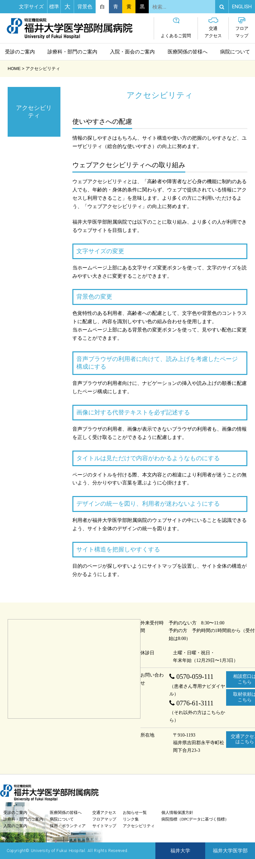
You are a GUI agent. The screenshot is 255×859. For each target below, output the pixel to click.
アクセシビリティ (139, 825)
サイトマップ (104, 825)
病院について (235, 51)
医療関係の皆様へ (188, 51)
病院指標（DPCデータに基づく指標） (195, 819)
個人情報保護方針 (177, 812)
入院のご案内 (15, 825)
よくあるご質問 (176, 27)
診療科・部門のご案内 (72, 51)
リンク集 (131, 819)
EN (242, 7)
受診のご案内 (20, 51)
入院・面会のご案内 (132, 51)
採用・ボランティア (68, 825)
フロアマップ (241, 27)
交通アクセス (213, 27)
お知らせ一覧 (135, 812)
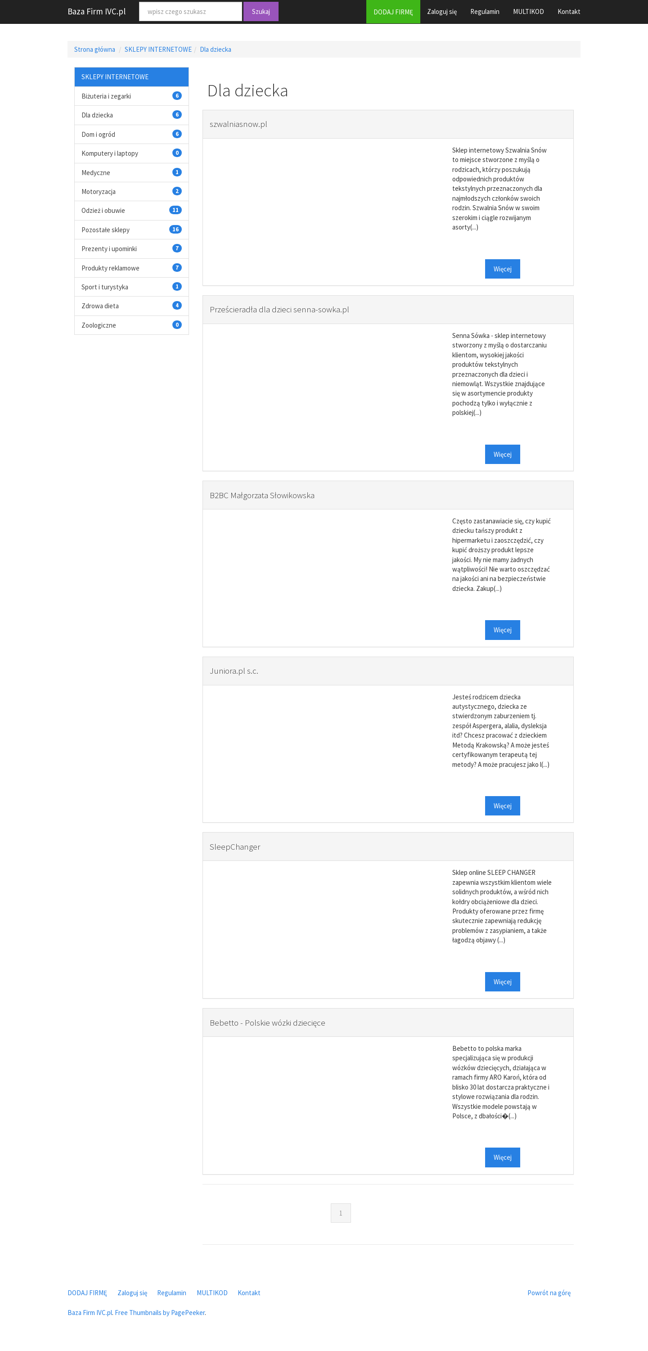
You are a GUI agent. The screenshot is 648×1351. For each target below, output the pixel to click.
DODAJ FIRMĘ (393, 12)
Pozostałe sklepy (105, 229)
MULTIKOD (528, 11)
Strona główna (94, 49)
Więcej (503, 269)
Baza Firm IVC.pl (97, 11)
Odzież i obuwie (103, 210)
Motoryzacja (98, 191)
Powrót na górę (549, 1292)
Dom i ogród (98, 134)
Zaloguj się (442, 11)
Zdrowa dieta (100, 306)
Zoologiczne (98, 325)
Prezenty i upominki (109, 248)
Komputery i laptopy (109, 153)
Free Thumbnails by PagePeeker (160, 1312)
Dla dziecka (215, 49)
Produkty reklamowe (110, 268)
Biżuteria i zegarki (106, 96)
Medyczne (95, 172)
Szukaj (261, 11)
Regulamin (485, 11)
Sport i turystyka (104, 287)
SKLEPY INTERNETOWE (158, 49)
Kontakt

○ ○ ○ ○

### WHAT THE EXERCISE ASKS
Copy out the lines of the records from the one holding "Zoologiczne (98, 325)" through the last line, inclusive, without changing anything.

### WRITTEN RESPONSE
Zoologiczne (98, 325)
Prezenty i upominki (109, 248)
Komputery i laptopy (109, 153)
Free Thumbnails by PagePeeker (160, 1312)
Dla dziecka (215, 49)
Produkty reklamowe (110, 268)
Biżuteria i zegarki (106, 96)
Medyczne (95, 172)
Szukaj (261, 11)
Regulamin (485, 11)
Sport i turystyka (104, 287)
SKLEPY INTERNETOWE (158, 49)
Kontakt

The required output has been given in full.